Does PyTorch's nn.DataParallel load the same model in each GPU?

The only way it would seem to work (logically) is if the model was loaded in each of the GPUs. This would mean that when weights are updated, each GPU would need to update the weights as well, increasing the workload compared to a single GPU. Is this line of reasoning correct?

Solution

First of all, it is advised to use torch.nn.parallel.DistributedDataParallel instead.

You can check torch.nn.DataParallel documentation where the process is described (you can also check source code and dig a little deeper on github, here is how replication of module is performed).

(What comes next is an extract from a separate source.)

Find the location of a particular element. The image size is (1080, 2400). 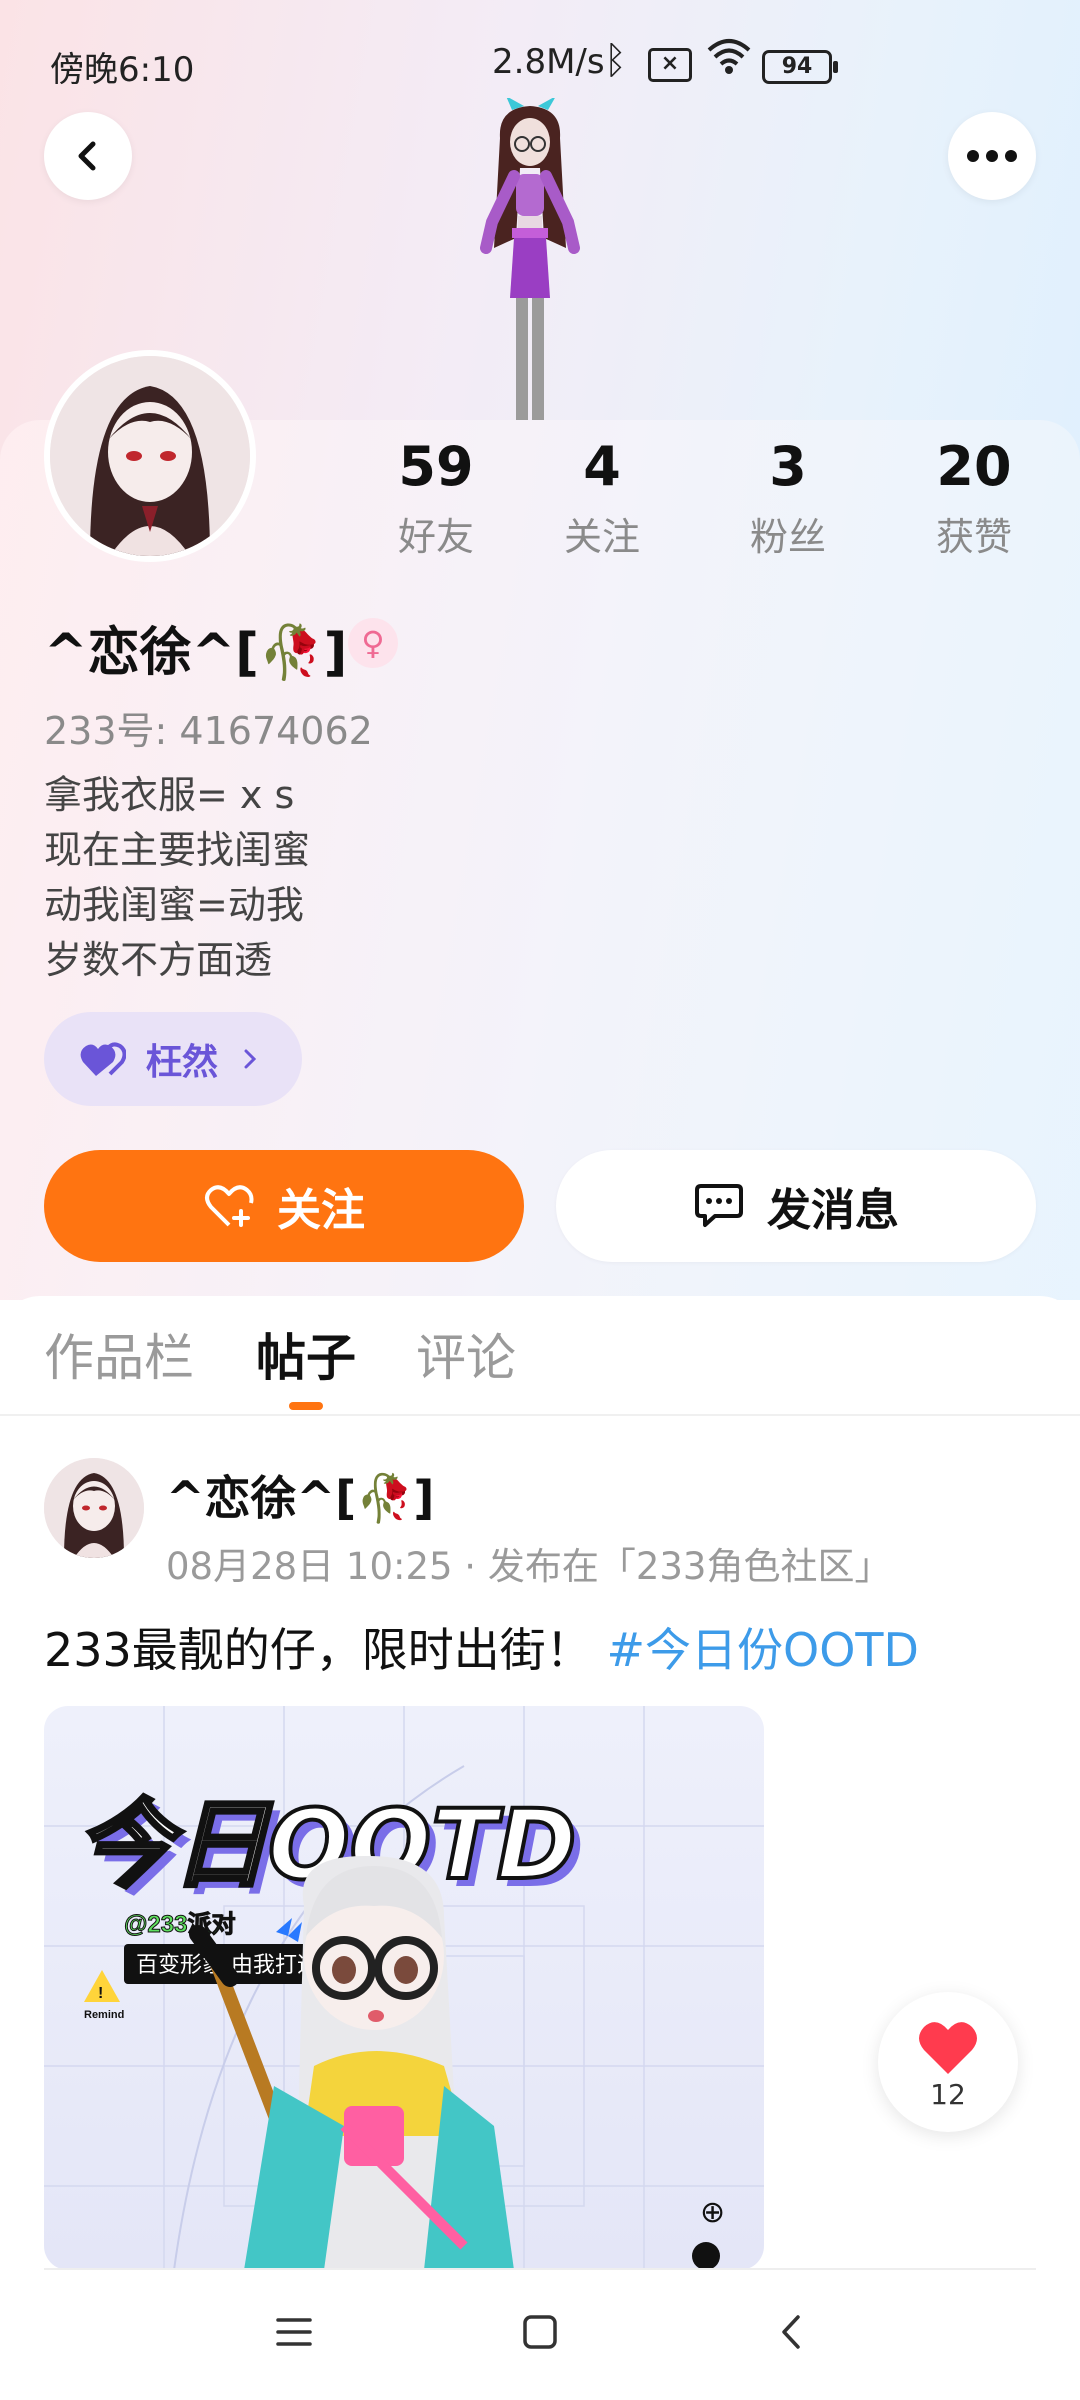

Here is roughly how it's done:

Initialization

All (or chosen) devices ids are saved in constructor and dimension along which data will be scattered (almost always 0 meaning it will be splitted to devices along batch)

Forward

This is done during every forward run:

Inputs are scattered (tensors along dimensions, tuple, list, dict shallowed copied, other data is shared among threads).
If there is only one device just return module(*args, **kwargs)
If there are multiple devices, copy the network from source machine to other devices (it is done each time!)
Run forward on each device with it's respective input
Gather outputs from devices onto a single source device (concatenation of outputs) onto a source machine.
Run the rest of the code, backprop, update weights on source machine etc.

Source machine is the cuda:0 by default, but it can be chosen. Also weights are updated on a single device, only batch is scattered and the outputs gathered.